Top of SUPPLIED INFORMATION

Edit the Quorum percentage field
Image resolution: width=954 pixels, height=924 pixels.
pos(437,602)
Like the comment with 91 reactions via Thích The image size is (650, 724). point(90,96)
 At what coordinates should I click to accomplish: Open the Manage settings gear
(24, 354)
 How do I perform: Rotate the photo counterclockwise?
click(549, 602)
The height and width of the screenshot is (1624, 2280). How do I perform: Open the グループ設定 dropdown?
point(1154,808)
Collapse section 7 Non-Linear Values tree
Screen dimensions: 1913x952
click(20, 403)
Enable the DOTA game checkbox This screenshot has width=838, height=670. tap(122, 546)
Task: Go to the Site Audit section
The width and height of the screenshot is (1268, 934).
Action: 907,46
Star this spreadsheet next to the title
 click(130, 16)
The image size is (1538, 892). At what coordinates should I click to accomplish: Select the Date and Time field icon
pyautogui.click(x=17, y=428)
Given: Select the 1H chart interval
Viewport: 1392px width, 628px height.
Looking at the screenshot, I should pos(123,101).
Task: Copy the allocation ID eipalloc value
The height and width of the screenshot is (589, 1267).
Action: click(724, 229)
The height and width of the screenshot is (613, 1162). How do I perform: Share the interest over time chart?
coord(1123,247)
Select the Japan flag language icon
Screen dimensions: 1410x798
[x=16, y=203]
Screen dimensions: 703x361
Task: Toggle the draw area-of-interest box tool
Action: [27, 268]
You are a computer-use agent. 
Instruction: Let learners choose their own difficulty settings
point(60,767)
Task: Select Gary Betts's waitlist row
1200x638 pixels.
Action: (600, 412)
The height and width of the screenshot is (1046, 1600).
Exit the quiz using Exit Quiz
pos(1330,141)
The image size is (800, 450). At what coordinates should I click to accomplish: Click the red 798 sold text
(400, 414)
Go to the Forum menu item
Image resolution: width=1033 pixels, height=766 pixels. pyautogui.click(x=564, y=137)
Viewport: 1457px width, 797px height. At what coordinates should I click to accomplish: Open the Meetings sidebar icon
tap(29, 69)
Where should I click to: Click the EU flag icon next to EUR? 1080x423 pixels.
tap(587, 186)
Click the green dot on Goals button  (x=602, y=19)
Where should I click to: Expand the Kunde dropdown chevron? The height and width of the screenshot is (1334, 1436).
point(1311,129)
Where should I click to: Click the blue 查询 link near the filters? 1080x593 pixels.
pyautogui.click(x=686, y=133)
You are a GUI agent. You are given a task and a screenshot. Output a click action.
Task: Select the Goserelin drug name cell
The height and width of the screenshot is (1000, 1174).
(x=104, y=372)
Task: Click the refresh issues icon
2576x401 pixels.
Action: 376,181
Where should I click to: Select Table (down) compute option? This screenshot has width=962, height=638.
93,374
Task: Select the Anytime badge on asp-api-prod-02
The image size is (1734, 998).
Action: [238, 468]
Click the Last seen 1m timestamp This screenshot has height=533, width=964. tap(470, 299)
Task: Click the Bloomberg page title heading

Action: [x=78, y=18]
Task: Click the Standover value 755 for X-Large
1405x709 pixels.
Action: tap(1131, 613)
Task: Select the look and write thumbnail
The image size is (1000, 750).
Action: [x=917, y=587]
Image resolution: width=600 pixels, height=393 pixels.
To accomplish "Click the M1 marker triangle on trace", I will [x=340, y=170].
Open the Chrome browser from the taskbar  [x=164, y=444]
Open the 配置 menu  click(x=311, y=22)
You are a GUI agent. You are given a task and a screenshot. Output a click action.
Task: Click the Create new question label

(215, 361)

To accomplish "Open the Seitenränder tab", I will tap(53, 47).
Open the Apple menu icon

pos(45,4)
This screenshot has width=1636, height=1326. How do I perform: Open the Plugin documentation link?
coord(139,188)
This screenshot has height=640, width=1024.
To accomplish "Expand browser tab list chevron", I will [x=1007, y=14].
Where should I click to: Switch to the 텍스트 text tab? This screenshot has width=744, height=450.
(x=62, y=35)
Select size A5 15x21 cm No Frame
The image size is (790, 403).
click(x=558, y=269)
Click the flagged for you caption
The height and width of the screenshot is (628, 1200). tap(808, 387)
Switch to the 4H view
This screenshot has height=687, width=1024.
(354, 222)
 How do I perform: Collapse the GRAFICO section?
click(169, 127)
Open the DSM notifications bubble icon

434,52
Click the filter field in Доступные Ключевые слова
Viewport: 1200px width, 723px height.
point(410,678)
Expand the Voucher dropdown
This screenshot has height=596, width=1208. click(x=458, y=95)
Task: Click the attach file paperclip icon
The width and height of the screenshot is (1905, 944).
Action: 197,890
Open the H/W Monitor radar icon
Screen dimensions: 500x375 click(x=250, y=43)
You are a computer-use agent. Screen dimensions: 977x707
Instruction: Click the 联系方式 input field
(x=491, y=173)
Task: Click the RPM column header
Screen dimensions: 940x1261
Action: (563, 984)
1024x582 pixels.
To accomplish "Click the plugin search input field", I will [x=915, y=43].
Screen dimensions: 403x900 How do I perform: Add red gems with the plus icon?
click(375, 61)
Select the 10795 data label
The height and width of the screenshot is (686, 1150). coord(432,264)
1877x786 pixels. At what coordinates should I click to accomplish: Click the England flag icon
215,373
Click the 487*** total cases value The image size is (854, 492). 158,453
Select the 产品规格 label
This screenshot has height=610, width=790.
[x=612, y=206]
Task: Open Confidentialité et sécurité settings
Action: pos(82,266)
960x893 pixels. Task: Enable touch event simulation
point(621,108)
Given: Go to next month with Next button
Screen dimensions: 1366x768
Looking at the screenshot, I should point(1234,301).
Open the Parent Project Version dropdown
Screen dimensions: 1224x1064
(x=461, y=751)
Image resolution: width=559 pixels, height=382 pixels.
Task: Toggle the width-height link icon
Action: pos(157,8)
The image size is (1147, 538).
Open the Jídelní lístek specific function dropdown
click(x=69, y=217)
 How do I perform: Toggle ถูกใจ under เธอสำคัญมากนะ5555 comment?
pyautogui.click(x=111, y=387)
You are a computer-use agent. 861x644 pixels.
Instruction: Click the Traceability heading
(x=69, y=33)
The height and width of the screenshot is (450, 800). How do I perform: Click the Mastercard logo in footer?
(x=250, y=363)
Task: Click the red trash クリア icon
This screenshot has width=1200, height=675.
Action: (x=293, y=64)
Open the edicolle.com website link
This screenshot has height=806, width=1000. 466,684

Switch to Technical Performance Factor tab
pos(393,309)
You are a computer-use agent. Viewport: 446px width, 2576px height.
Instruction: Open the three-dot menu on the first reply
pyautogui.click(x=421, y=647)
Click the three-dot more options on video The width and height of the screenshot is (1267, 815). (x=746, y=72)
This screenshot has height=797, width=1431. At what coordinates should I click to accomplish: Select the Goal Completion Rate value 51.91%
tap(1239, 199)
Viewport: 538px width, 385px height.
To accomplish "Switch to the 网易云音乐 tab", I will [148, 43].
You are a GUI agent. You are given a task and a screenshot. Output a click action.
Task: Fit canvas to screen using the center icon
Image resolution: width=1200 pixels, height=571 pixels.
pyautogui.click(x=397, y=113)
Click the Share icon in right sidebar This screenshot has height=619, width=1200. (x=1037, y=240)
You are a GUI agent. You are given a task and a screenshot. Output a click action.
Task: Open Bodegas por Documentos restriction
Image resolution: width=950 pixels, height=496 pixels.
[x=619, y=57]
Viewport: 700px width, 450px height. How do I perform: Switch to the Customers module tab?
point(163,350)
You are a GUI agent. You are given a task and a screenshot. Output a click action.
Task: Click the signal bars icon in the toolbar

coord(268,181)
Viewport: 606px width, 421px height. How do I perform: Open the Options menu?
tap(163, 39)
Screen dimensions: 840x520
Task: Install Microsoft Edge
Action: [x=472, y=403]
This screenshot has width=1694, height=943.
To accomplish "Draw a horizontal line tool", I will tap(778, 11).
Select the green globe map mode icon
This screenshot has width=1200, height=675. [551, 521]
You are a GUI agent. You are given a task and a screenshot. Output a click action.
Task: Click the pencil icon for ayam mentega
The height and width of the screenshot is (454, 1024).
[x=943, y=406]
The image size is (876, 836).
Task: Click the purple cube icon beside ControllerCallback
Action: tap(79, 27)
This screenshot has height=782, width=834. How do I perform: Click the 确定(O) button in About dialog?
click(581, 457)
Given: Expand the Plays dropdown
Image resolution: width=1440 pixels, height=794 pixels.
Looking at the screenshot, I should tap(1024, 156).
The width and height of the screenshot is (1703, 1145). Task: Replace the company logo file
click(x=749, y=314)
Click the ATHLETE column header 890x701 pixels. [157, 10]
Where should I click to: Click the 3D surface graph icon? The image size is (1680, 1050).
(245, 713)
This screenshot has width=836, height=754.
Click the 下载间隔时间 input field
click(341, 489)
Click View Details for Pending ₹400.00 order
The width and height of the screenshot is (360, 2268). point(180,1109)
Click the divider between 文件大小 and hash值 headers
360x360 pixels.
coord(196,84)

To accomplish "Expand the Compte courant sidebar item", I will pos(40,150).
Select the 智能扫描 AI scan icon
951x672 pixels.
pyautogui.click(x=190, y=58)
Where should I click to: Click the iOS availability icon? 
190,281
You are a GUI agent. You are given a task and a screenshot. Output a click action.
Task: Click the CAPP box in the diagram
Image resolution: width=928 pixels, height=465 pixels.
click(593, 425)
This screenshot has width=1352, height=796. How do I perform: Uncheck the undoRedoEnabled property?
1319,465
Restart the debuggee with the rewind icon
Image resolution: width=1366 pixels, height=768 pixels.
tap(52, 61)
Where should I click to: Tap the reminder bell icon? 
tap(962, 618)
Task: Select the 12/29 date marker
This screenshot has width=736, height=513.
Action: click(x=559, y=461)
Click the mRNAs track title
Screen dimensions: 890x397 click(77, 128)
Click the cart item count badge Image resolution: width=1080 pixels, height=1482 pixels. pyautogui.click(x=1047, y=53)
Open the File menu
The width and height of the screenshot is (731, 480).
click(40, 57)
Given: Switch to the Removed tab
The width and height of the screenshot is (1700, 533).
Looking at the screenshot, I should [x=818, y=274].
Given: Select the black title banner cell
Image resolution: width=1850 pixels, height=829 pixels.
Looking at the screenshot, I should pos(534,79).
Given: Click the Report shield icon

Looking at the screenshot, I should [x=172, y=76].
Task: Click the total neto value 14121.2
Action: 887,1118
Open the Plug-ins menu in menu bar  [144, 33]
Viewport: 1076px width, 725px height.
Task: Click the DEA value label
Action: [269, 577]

Bottom of SUPPLIED INFORMATION

WHAT THIS TASK INVOLVES:
Repeat, word for word, the lines from the opening of the material through the line containing "Task: Go to the Site Audit section".

WRITTEN RESPONSE:
Edit the Quorum percentage field
Image resolution: width=954 pixels, height=924 pixels.
pos(437,602)
Like the comment with 91 reactions via Thích The image size is (650, 724). point(90,96)
 At what coordinates should I click to accomplish: Open the Manage settings gear
(24, 354)
 How do I perform: Rotate the photo counterclockwise?
click(549, 602)
The height and width of the screenshot is (1624, 2280). How do I perform: Open the グループ設定 dropdown?
point(1154,808)
Collapse section 7 Non-Linear Values tree
Screen dimensions: 1913x952
click(20, 403)
Enable the DOTA game checkbox This screenshot has width=838, height=670. tap(122, 546)
Task: Go to the Site Audit section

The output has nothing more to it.